Hayley and Elijah: I wanted to see more of them leading to the end of them. I know, I know – unpopular opinion. But what I have learned is that ships always don’t work out. Sometimes they ride the course to their destination.
Hope: I love Hope. The little girl playing her was phenomenal. The perfect combination of vulnerability and strength. She was great because she showed us how families can change. She showed us that people are worthy of believing that they can change.
Josh: I will always campaign for more Josh.
What We Wanted to See Less Of
The Hollow: I liked the story line of having the Hollow, but that girl gave me The Ring flashbacks. I am good.
Sophia: Sorry, I didn’t like her. I wanted to, but I don’t. She just was a distraction and though I liked the way that she was supposed to be the bugger between Marcel and Rebekah, she did a poor job of it.
Marcel Trying To Prove He Was King: It’s over. It’s tired. Dear Lord, they all need to get over the King bit.
“Vodoo In My Blood”: Not going to lie, the return of Davina is one of my favorite things. I was so sad when she left the show, so seeing her return made me extremely happy. I loved this episode because it felt like episodes of The Originals past. I am thankful for that. This episode recharged my love for the show.
“The Feast of All Sinners”: In a world where we don’t get a lot of happy endings, I got a lot of them here. Though parts of the episode felt forced, there was another part of it that made it feel like I had been punched in the feels and left there to experience pain. I loved seeing Kol and Davina together. I loved Elijah feeling free. I loved Rebekah and Marcel ending up together.

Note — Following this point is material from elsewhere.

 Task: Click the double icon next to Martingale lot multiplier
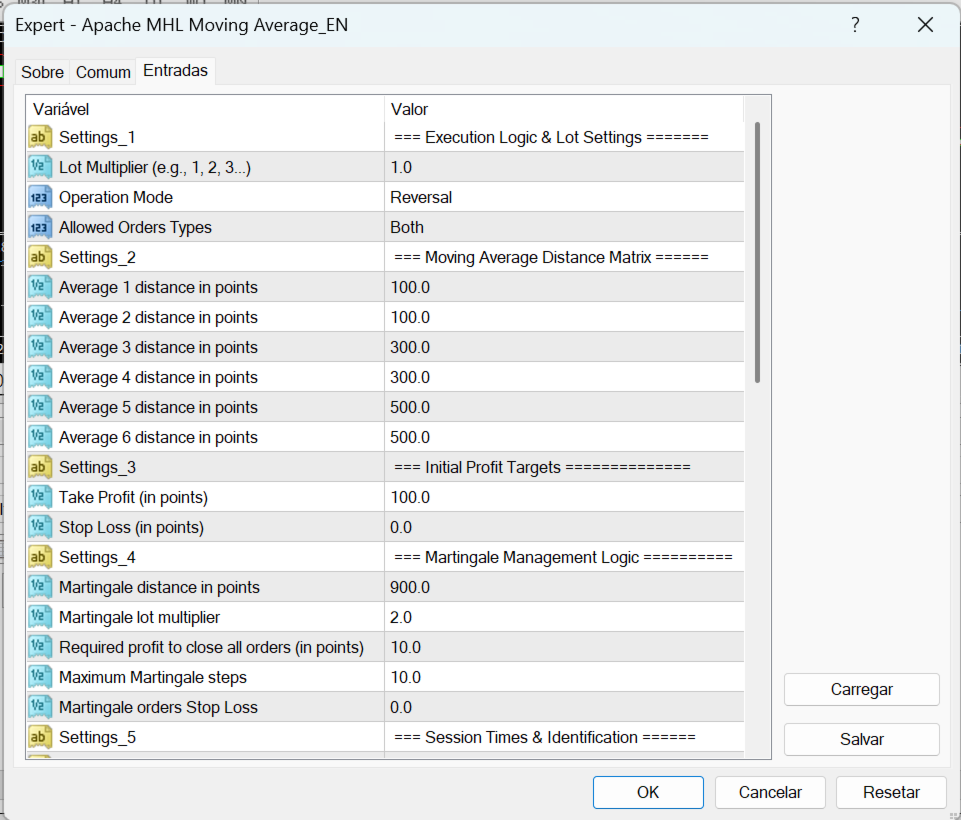tap(40, 617)
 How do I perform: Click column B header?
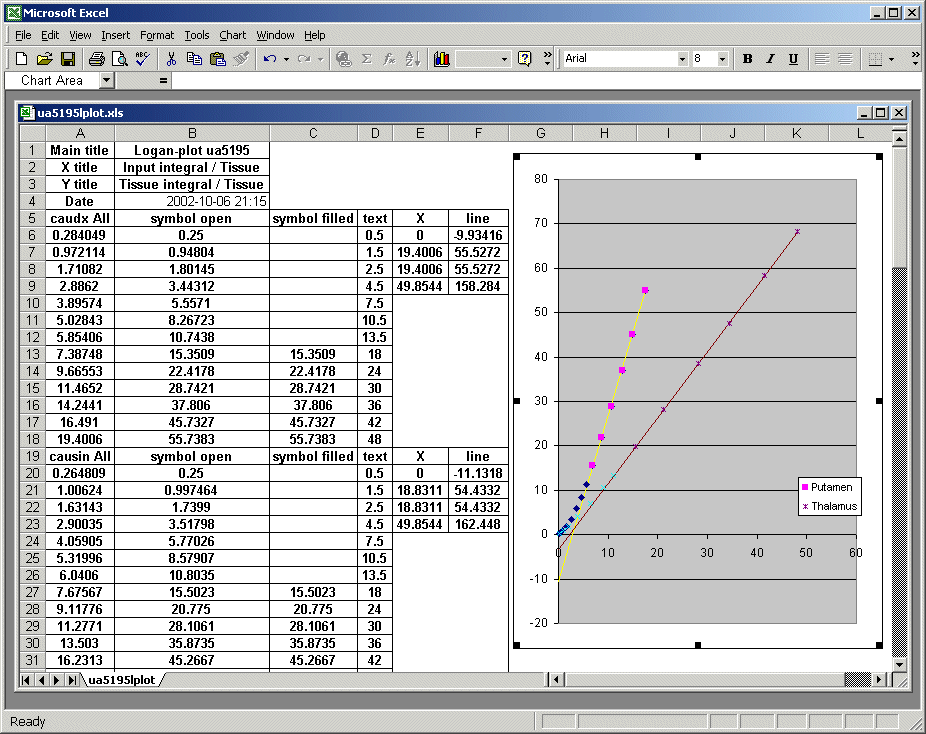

“Gather Up the Killers”: This episode is one of our favorites for a lot of reasons, but the biggest being seeing Elijah show up just when Hayley needed him. That moment made me stand up and cheer. I was so excited. I was worried I would have to wait a long time for the return of the Mikaelson’s – but I didn’t. I was thankful.
Least Favorite Episodes
“The Feast of All Sinners”: How are you gonna take a family away from a child? As much as I loved this episode, I hated it for that reason. Like that poor kid has gone through enough, someone explain to me why it is that she keeps having to go through more. It kinda angers me, because that kid deserved more than just a short time with her father.
“No Quarter”: It felt too easy. So very easy to rescue Klaus and I wanted more. I wanted epic. It didn’t feel so epic to me. I don’t know how else to describe it.
Season Finale Impression/Next Season Speculation
The Season Finale felt like a series finale, with the victim of loosing everything being a child and that pissed me off. I both loved and hated it. But what it did was set me up for hope. Not Hope Mikaelson, but Hope that we’re all gonna get something we wanted – more Klaroline. Yes, I said it. We know that next season is going to have a time jump with Hope at the Salvatore School, and that makes me wonder – will Caroline be there too?
I have a hard time thinking that Mystic Falls will be the only place that we focus on. I have a hard time believing that we won’t be in New Orleans and that the family won’t find their way back to each other.
I can’t speculate on the next season, but all I can say is that I hope that Always and Forever brings the family back together.